→ TASK DESCRIPTION: Copy out the records word for word, everything from the line that contains "Collapse the 设备 section" down through the end of the records, both ends included. Leave the pictures out of your answer.

[Items listed in a dataset]
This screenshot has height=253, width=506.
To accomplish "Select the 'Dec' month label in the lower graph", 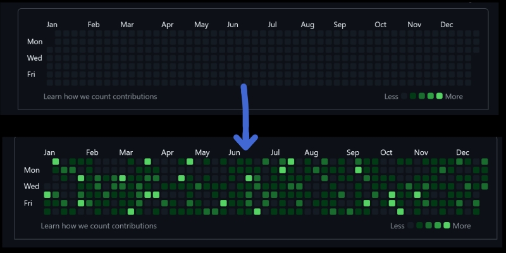I will point(462,152).
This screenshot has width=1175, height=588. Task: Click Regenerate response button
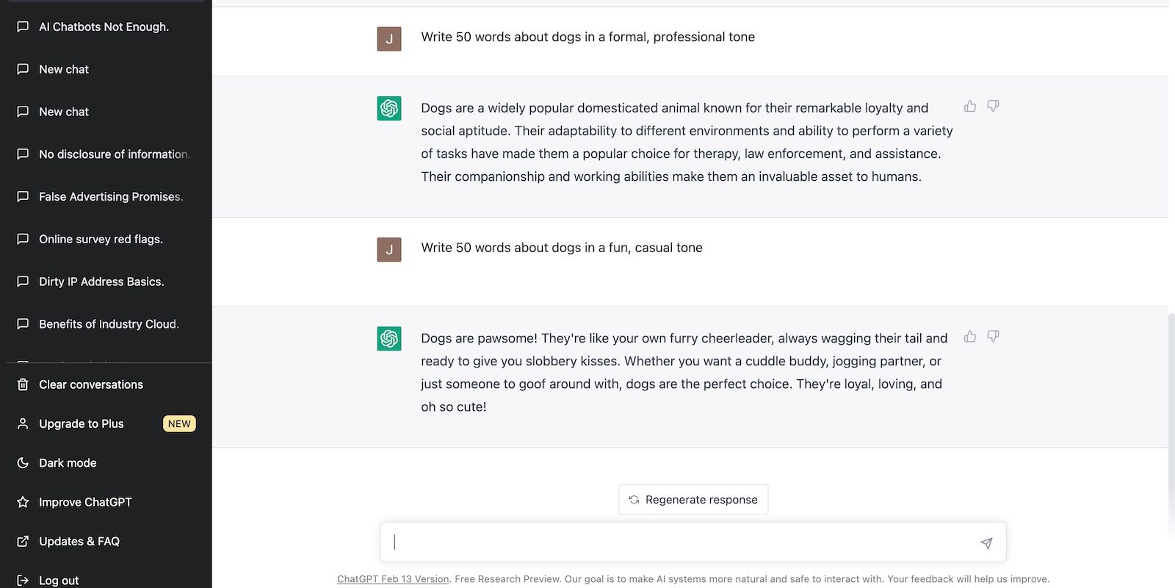tap(693, 500)
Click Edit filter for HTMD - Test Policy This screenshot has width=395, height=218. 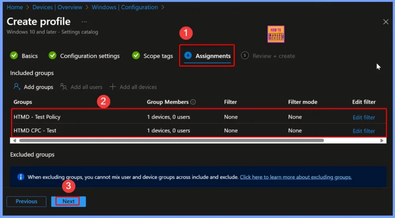pyautogui.click(x=363, y=117)
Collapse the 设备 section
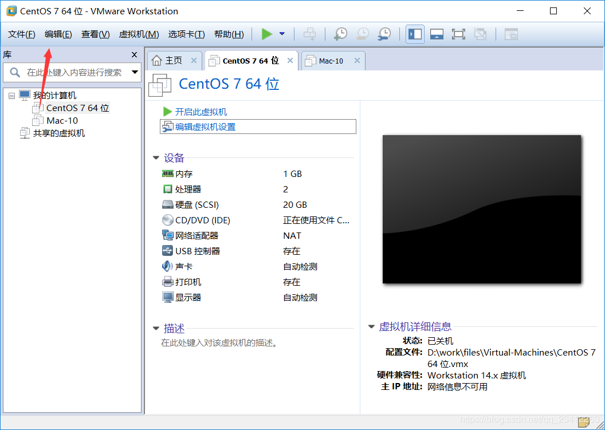Screen dimensions: 605x430 [156, 157]
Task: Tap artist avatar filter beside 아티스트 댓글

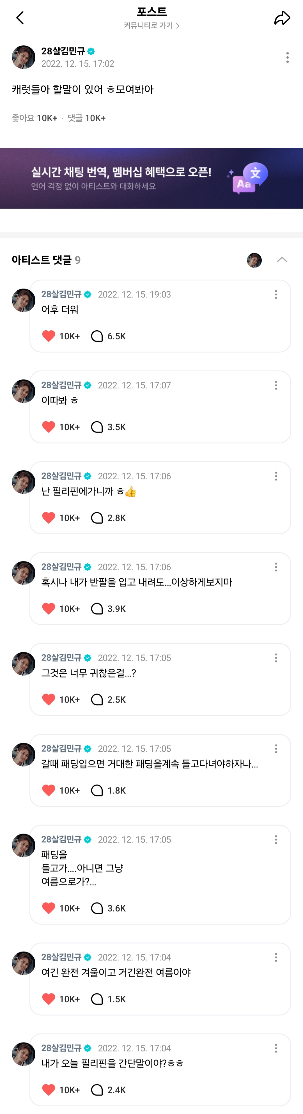Action: click(254, 260)
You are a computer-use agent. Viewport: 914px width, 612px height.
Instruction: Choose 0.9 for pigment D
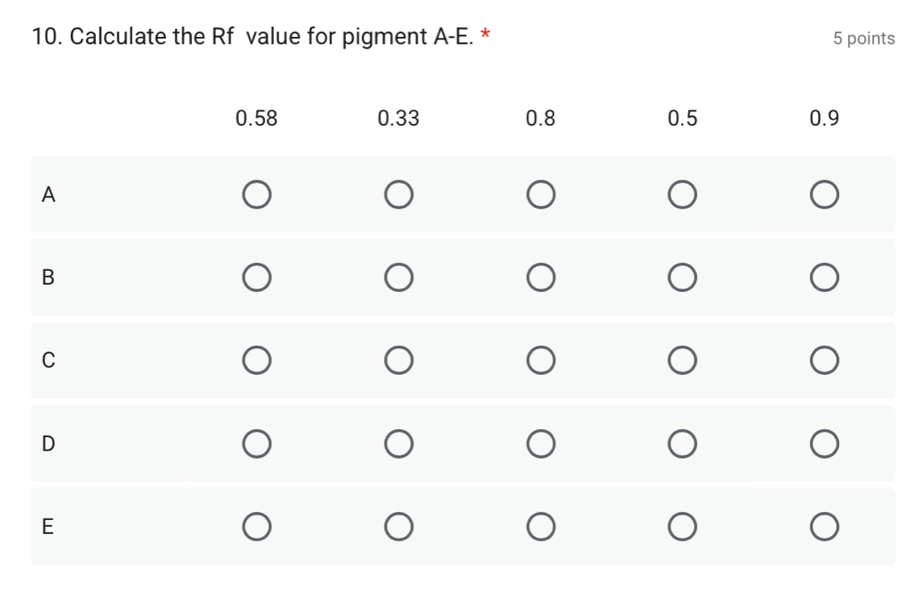tap(824, 443)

→ TASK RESULT:
Collapse the 设备 section
Screen dimensions: 605x430 [156, 157]
Task: Tap artist avatar filter beside 아티스트 댓글

Action: click(254, 260)
You are a computer-use agent. Viewport: 914px width, 612px height.
Instruction: Choose 0.9 for pigment D
tap(824, 443)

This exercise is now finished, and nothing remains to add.